Confucian Marxism: A Reflection on Religion and Global Justice. Brill 2013. ISBN: 9789004228986.
Buttressed by an autocratic system, China’s colossal economic growth over the past decades seems to have had the paradoxical effect of undermining the foundation of Western domination but at the same time invigorating Eurocentricism. In particular, it highlights the current relevance of the central conviction of Weber’s Orient: the absence of civic roots in non-Western societies will create a kind of “uncivic” capitalist system in which one has no choice but to seek to compensate for instabilities through authoritarian institutions. Does this mean that the West may alone afford to harmonize political stability with the universalistic ideal of justice as the basic structure of society? If not, how then is it possible to develop a notion of the primacy of social justice that transcends the limits of liberal democracy? This book aims at addressing these timely questions by drawing on “Confucian Marxism”—a distinctive perspective on civil society.

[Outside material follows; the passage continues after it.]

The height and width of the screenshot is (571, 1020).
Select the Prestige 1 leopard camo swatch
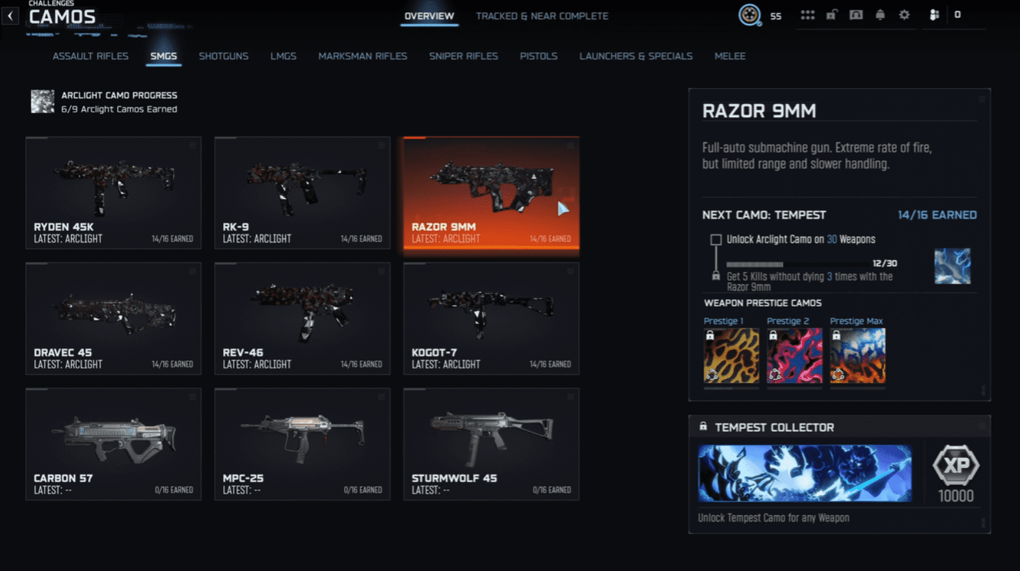tap(731, 356)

Weigang Chen, Ph. D. (Religious Studies, Harvard University 2000), is on the faculty of philosophy and religious studies at University of Macau, with research interests in religion and global politics. He is a member of the editorial board of Dao: A Journal of Comparative Philosophy.
Table of Contents
Introduction: Religion, Civil Society, and the Challenge of Global Justice
Part I Class and the Protestant Ethic
1. Religion and the Problem of the “Social”
2. Class and Economic Interaction: Historical Materialism as a Theory of Liberal Modernity
3. Legitimation versus Theodicy: Weber’s Comparative Religion
Part II The Confucian Turn
4. Hegemony and Democracy
5. Class Consciousness or Ethical Hegemony?
6. The Confucian Turn: New Democracy and Ethical Hegemony
Part III Confucian Marxism and the Protestant Social
7. The Issue of “Asiatic Intellectuality”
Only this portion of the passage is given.